Mittendrin: Wie viel Konstruktion, wie viel Planung steckt in einem Roman?

Nina George: Sehr viel, und in den entscheidenden Momenten dann doch nicht. Es hilft sehr, sich ausführlich mit Anfang, Ende und Mitte zu beschäftigen. Noch mehr, die Persönlichkeiten auszuarbeiten. „Einfach losschreiben“, das macht kaum ein Autor, keine Autorin. Jeder denkt nach. Bei mir wird das mit jedem Jahr stärker.
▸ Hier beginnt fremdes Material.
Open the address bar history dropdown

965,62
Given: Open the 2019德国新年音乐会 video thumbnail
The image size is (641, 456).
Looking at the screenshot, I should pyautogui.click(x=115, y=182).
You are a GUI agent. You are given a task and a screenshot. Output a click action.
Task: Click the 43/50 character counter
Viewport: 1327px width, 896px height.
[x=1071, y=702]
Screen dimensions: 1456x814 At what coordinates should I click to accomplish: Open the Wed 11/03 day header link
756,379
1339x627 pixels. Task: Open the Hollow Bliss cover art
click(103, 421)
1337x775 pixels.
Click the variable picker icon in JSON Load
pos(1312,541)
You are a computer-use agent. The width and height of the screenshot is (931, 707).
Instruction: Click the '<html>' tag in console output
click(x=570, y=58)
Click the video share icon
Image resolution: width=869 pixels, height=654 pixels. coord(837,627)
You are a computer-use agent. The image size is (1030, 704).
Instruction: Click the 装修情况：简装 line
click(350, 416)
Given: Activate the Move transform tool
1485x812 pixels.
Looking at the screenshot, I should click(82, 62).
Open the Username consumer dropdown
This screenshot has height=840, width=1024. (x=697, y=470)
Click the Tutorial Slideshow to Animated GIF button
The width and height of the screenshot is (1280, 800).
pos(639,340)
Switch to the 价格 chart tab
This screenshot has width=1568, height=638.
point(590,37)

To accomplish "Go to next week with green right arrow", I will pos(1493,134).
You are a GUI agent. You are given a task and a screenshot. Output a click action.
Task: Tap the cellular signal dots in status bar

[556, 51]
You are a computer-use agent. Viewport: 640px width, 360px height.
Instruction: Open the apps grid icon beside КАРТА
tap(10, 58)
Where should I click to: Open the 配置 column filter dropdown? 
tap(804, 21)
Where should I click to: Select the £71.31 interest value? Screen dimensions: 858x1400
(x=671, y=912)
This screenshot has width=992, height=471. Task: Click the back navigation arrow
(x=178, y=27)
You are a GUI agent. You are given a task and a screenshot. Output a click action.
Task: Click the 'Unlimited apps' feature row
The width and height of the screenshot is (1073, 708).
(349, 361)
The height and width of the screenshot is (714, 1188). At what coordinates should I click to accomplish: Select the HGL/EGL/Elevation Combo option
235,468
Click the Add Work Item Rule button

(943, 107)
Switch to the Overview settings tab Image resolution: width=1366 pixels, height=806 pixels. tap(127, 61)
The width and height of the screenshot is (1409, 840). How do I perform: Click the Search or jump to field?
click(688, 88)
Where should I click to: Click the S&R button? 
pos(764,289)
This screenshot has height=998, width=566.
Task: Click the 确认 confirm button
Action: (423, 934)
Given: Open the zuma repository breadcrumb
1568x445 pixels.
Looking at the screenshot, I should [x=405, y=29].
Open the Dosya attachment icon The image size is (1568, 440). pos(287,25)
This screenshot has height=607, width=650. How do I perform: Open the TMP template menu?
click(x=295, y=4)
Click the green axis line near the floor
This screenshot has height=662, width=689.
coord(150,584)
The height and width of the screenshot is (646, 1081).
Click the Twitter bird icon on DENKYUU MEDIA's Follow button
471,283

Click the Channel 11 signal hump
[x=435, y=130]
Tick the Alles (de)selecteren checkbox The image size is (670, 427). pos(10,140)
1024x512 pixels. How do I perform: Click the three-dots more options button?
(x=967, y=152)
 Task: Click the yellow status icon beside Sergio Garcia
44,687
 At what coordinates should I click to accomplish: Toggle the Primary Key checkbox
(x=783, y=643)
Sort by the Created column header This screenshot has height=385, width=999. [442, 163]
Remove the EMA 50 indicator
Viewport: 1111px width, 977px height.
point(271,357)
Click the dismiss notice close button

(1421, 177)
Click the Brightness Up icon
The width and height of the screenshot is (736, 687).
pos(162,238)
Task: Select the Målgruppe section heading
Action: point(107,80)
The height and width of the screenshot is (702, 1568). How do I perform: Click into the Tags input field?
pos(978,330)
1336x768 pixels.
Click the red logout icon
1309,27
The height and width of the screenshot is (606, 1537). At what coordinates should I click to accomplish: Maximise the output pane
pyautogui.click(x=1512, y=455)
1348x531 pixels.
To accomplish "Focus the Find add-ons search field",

Ich stelle mir die Biografien der Figuren vor, will genau wissen: woher kommt der, wie ist er aufgewachsen, welche Ängste hat er?Manchmal aber nützt alles Denken einen Scheiß. Dann taucht während des Schreibens eine neue Idee auf und zwingt mich, all die schöne Planung zu ignorieren und ihr zu folgen. Manchmal entscheiden diese Momente, ob ein Roman gut wird. Und oft genug hat man mittendrin keine Ahnung mehr, was überhaupt los ist und was das alles soll. Das sind die wirklich fiesen Momente.

Mittendrin: Worauf können wir gespannt sein, schreiben Sie gerade den nächsten Roman?

Nina George: Mit meinem Mann Jo Kramer arbeite ich an dem neuen Jean-Bagnol-Provence-Krimi, der im Frühsommer 2015 bei Knaur erscheinen wird. Danach wird’s wieder einen Roman von mir alleine geben. Das Thema ist so groß, dass ich immer noch an der Angel ziehe – es ist verrückt, es ist lebensnah, und ich möchte es erst einmal bis ganz ans Ende denken, um davon zu berichten. Bisher habe ich erst bis zur Mitte gedacht, und sehe das Ende noch nicht. Ich fange nie an, bevor ich nicht weiß, wie es endet. Wer weiß, vielleicht sollte ich das einfach mal tun und schauen, wohin mich das Meer der Wörter treibt?